- Text provided -
- Valbuena de la Encomienda Location within Province of León Valbuena de la Encomienda Location within Castile and León Valbuena de la Encomienda Location within Spain
- Coordinates: 42°37′13″N 6°9′1″W﻿ / ﻿42.62028°N 6.15028°W
- Country: Spain
- Autonomous community: Castile and León
- Province: Province of León
- Municipality: Villagatón
- Elevation: 1,012 m (3,320 ft)

Population
- • Total: 8

= Valbuena de la Encomienda =

Valbuena de la Encomienda is a locality and minor local entity located in the municipality of Villagatón, in León province, Castile and León, Spain.

Its true full name is Valbuena de la Encomienda del Santo Hospital de San Juan de Jerusalem, which points to its origin as the domain of the Knights Hospitallers based a few kilometers away, in the Cueto de San Bartolo Monastery, in Villameca.

This village, currently made up of about a dozen inhabited houses, was in its time an important industrial hub, where the mills and ironworks of the region were concentrated, probably under the protection of the adjacent privileges of being a monastic domain.

Its territory has been exploited since immemorial time and there are still traces of iron, and even gold, mines. Its ferruginous, sulphurous and magnesium waters were also famous for being beneficial for a large number of conditions, which made the village be placed among the best known for this subject within the province of Leon.

Its small church, built by the military order, still preserves the old medieval flavor.

== Geography ==
Valbuena de la Encomienda is located 85 km west of León, Spain.

- Task -
Can you transcribe the passage of the text on Valbuena de la Encomienda from "Its true full" to "province of Leon.", word for word? The records have nothing to do with this.

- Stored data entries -
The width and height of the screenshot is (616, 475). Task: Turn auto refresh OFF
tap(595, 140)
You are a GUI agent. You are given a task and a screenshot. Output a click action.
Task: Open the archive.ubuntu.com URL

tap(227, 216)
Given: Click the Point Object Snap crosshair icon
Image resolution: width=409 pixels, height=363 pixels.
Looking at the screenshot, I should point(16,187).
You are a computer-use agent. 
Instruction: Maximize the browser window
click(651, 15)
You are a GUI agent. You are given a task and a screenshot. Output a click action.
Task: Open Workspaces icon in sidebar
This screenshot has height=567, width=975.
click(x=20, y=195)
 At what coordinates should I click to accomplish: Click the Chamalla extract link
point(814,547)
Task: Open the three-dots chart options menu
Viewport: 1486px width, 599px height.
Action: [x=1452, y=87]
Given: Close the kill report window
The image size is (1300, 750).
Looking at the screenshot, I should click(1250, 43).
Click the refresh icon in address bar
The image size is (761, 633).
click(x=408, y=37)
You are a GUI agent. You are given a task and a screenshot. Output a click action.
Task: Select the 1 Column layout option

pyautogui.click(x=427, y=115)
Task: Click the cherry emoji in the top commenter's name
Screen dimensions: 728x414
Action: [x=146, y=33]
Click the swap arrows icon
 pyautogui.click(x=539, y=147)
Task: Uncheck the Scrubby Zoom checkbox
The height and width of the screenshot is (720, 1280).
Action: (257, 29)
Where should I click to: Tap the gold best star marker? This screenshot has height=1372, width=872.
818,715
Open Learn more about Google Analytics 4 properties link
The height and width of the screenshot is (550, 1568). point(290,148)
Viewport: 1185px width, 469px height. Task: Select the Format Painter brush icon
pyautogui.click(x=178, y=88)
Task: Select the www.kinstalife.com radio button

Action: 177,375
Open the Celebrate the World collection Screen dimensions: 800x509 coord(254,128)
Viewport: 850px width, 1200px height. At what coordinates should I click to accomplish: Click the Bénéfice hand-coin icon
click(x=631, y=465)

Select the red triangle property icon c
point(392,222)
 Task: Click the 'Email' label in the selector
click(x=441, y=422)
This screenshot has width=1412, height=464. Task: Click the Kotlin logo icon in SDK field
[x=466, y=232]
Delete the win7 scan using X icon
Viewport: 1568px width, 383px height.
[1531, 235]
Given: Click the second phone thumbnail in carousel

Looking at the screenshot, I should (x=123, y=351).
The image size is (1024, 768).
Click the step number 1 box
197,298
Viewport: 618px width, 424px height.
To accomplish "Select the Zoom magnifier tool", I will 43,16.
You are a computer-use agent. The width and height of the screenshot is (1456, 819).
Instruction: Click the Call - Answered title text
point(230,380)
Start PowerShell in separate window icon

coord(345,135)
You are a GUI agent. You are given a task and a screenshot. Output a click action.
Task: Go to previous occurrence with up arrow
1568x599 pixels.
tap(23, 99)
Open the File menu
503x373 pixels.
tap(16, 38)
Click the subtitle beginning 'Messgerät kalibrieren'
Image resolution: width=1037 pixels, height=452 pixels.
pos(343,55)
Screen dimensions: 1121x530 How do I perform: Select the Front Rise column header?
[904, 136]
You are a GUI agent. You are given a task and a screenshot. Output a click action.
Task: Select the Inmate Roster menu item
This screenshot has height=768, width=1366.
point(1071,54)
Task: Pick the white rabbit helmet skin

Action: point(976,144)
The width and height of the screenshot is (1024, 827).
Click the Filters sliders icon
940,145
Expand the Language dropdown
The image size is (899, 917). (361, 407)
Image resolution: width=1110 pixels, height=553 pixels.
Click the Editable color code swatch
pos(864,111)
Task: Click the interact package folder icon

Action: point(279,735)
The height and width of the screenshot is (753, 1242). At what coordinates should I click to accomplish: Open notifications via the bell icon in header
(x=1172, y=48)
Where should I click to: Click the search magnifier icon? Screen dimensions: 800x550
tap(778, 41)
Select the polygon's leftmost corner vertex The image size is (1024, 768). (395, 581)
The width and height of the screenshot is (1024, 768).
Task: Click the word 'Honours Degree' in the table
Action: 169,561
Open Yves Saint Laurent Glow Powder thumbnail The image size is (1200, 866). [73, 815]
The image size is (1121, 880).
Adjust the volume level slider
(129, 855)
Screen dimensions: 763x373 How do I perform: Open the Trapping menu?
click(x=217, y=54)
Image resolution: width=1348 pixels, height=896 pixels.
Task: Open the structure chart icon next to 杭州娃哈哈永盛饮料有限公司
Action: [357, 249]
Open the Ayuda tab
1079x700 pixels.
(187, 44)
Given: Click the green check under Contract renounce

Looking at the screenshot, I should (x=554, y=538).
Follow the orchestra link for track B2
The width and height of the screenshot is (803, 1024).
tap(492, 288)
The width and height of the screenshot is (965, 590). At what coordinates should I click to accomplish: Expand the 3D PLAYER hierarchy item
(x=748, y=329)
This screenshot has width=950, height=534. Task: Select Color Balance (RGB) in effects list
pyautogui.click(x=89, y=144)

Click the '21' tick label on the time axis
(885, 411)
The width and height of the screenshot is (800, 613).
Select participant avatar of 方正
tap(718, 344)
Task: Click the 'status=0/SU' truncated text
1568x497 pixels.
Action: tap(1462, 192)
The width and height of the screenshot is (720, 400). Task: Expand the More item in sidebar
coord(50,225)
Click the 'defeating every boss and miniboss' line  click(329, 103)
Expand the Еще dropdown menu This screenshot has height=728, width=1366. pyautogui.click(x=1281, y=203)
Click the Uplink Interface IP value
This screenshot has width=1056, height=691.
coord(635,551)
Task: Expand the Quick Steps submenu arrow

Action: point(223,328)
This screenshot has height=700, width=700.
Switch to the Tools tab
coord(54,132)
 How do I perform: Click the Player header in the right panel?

- Solution -
Its true full name is Valbuena de la Encomienda del Santo Hospital de San Juan de Jerusalem, which points to its origin as the domain of the Knights Hospitallers based a few kilometers away, in the Cueto de San Bartolo Monastery, in Villameca.

This village, currently made up of about a dozen inhabited houses, was in its time an important industrial hub, where the mills and ironworks of the region were concentrated, probably under the protection of the adjacent privileges of being a monastic domain.

Its territory has been exploited since immemorial time and there are still traces of iron, and even gold, mines. Its ferruginous, sulphurous and magnesium waters were also famous for being beneficial for a large number of conditions, which made the village be placed among the best known for this subject within the province of Leon.